Assistiamo ai colloqui all’ufficio assistenza nell’Amministrazione Civile di Hebron, la branca amministrativa delle forze armate israeliane locali. I palestinesi fanno regolarmente la coda per venire a chiedere informazioni a soldati e soldatesse, su servizi sociali e benefit di cui hanno diritto. Un funzionario civile, che vuole mantenere l’anonimato, ci confida che molte ragazze discriminate e maltrattate, bambine costrette a sposarsi prematuramente e gay che rischiano la persecuzione in Palestina, vengono salvati “ogni settimana”. Sono loro che si rivolgono all’esercito per chiedere protezione. Tutto questo, dal punto di vista dei pacifisti occidentali è solo “occupazione”: Hebron viene tuttora considerata come uno scempio israeliano.

A Ma’ale Adumim, sobborgo di Gerusalemme oggetto di un’infinita contesa diplomatica, molti impiegati comunali sono musulmani, gli addetti alla sicurezza sono drusi, i beduini attendono pazientemente di essere assunti nei cantieri come muratori.

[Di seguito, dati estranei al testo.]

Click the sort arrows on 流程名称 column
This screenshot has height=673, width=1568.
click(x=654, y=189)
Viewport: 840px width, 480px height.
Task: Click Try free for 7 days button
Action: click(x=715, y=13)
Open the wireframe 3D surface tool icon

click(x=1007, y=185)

Non lavorano e non guadagnano perché la comunità internazionale, temendo la “minaccia” dei nuovi insediamenti di “coloni”, ha ordinato l’alt di tutti i lavori edili.

Nell’università di Ariel, un terzo degli studenti e delle studentesse sono palestinesi. Studiano assieme agli israeliani, aspirano ad inserirsi nel mondo del lavoro esattamente come i loro coetanei dello Stato ebraico. Ariel, splendido giardino nel deserto, con i suoi campus e i dormitori grandi quanto un’intera cittadina, è un’istituzione maledetta dalla comunità internazionale. Barack Obama, nella sua visita in Israele, non ha nemmeno voluto vedere i suoi studenti fra coloro che hanno assistito al suo discorso rivolto ai giovani. È in un “territorio occupato”, quindi è boicottata dal mondo e rifiutata dai Grandi.

A Sud di Tel Aviv, una Ong, “Save a Child’s Heart” opera al cuore i bambini palestinesi che arrivano sia dalla Cisgiordania che da Gaza. Sì, anche da Gaza, come ci spiega il cardiologo Sion Houri: arrivano regolarmente dalla città controllata da Hamas e contatti con i medici palestinesi avvengono costantemente. Unico problema: i ritardi. L’esercito pare abbia trovato esplosivi in più di un’ambulanza e allora deve controllarle tutte. Già è capitato che i terroristi approfittassero dell’assistenza medica israeliana per farsi saltare negli ospedali.

Eppure per l’opinione pubblica occidentale, gli ospedali israeliani che curano i bambini palestinesi sono solo una “foglia di fico”, per nascondere uno “Stato dell’Apartheid”. Mentre i terroristi sono “una reazione all’occupazione”. È Apartheid uno Stato in cui la popolazione palestinese delle aree B (ad amministrazione mista israelo-palestinese) paga le tasse all’Anp, ma usufruisce di sanità, strade, luce e gas forniti da Israele, come ci spiega un mukhtar (capo villaggio) palestinese? È Apartheid uno Stato in cui gli israeliani non possono entrare, non solo nei luoghi santi musulmani, ma nemmeno nelle aree A (ad amministrazione palestinese)? Lo è, secondo opinioni pubbliche lontane e autoreferenziali, che dicono di amare la “pace”, ma rifiutano di vedere le concrete azioni di pace che quaggiù vengono compiute quotidianamente.